Funny, that 6,000 year thing. Going back to time and faith, I honestly don't know, either, if the Earth and all that is in it, is 6,000 years old, but honest, believing Christians have made a good faith effort to put together the generations, and this is what they've come up with. I see no reason to argue against it. Arguing for it, is a matter of interpretation.
But, again, there is no way, whatsoever, to extend the Biblical timeline into even hundreds of thousands of years, in order to make it compatible with an evolutionary timeline.
Is the approval of the world so important to you?

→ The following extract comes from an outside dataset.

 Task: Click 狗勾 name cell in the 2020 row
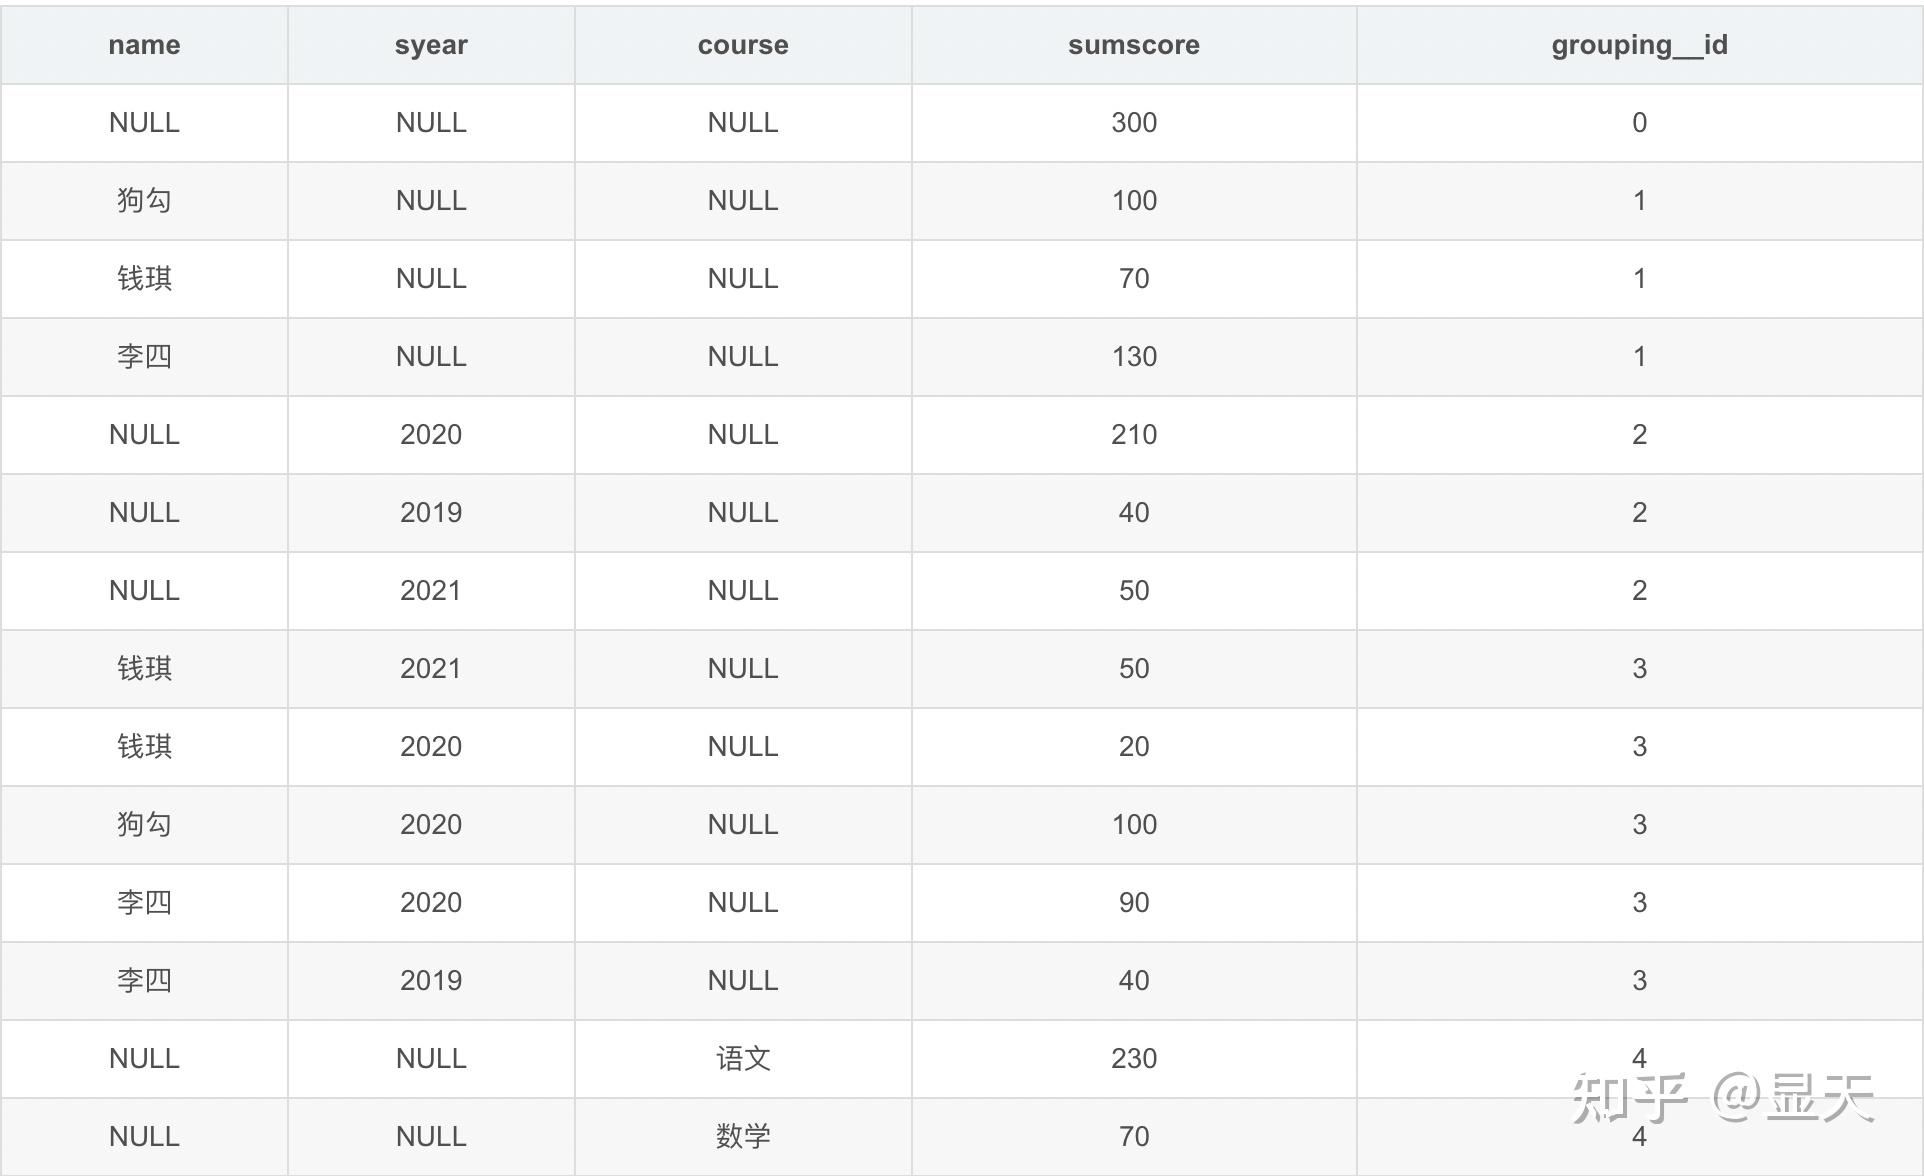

Because, that's what you're seeking, when you defer to man's knowledge over God.
I do believe in the new testiment...and the teachings of Christ...but find much of the old testiment to be more mens explanations of the unexplanable than Gods written words, especially the older books of the Bible.
That's a good point. Even if we take seriously what Vaquero's high school priest had to say about it (and I don't, btw), you have creation stretched out over a mere 6,000 years. STILL not going to satisfy the materialistic evolutionists that the Catholic religion is hoping to appease.
Let's face it - this compromise stuff is pure nonsense. The only two realistic options are to believe in biblical special creation or in materialistic evolution. Consistency demands you hold to either one or the other. You can't stretch the Bible to make it include evolution, nor can you stretch evolution to make it consistent with creation.
As for me, being a luddite and all (though probably knowing much more about science that Vaquero), I'll simply go with the assumption that when God wanted to tell us something, He would just come right out and tell us. I see no reason to believe that if God had meant eras that were "billions of years", that He wouldn't have just come right out and said so, finding some way, given the limitations of the language, to express that concept. As it stands, He said "days", and specifically indicated that He meant that literally, through the use of the "evening and morning" motif. I see no reason to believe God lied to us about what He meant, as "theistic evolutionists" would have us to believe.